Identify the following: What has caused you to fall off track in the past? What excuses have you been making that keep you from improving your health? What constraints do you need to overcome?
Ivory Tabb
Tips by Tabb (www.tipsbytabb.com)
Location: Dallas
Instagram: IvoryTabb
Set a goal and look forward to reaching it. These goals could be a class reunion, fitting into old clothes, or playing (wearing a costume) at carnival.
Deny yourself an indulgence and still feel like you’re winning. Take a moment to remove things from your diet that will make it harder for you to reach your goal.
Rodney Wormley
Ferocious Fitness LLC (www.ferociousfitness1.com)
Location: Temple Hills, Maryland
Instagram: FerociouslyFit2
Boost your metabolism. Eat three meals and three snacks a day with portion control. Stay properly hydrated by drinking at least half your body weight.
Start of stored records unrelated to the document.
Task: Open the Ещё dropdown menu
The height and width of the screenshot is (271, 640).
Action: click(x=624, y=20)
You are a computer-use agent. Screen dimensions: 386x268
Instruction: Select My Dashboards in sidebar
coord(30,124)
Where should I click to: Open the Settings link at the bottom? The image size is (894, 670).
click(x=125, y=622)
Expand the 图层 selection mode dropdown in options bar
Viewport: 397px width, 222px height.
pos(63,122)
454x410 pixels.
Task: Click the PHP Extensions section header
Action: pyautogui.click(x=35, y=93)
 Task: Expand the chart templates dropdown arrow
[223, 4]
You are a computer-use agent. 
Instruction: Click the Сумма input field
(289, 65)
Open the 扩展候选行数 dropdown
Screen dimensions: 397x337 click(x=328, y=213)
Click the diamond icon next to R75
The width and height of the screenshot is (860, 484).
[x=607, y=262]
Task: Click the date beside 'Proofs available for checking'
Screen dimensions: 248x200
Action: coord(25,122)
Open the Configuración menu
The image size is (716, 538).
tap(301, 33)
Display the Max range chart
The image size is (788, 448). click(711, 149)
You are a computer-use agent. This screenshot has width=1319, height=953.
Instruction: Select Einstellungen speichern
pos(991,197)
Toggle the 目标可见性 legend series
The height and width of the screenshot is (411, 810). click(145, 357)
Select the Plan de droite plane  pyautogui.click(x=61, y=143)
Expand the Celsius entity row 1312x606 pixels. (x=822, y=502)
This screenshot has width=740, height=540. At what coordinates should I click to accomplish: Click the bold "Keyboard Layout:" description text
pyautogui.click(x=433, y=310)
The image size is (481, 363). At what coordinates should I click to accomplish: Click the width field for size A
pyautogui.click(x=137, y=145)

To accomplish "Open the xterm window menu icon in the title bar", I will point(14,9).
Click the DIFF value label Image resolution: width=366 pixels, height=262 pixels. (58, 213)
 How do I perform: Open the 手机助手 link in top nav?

Stick to a routine. I suggest five days of cardio and three days of weight resistance. Cardio includes running, jumping rope, riding a bike, and other anaerobic exercises. Weight resistance can include bodyweight exercises such as push-ups, squats, and sit-ups.
Darren Ross
Owner, P13 Fitness (www.p13fitness.com)
Reebok Sports Club / NY Jets
Location: NYC
Make a plan with short-term goals you can meet and feel good about. Simple and realistic goals will build confidence and motivation to keep going.
Know your limits and work with them not against them. If your current schedule allows for one to two gym days a week, start there.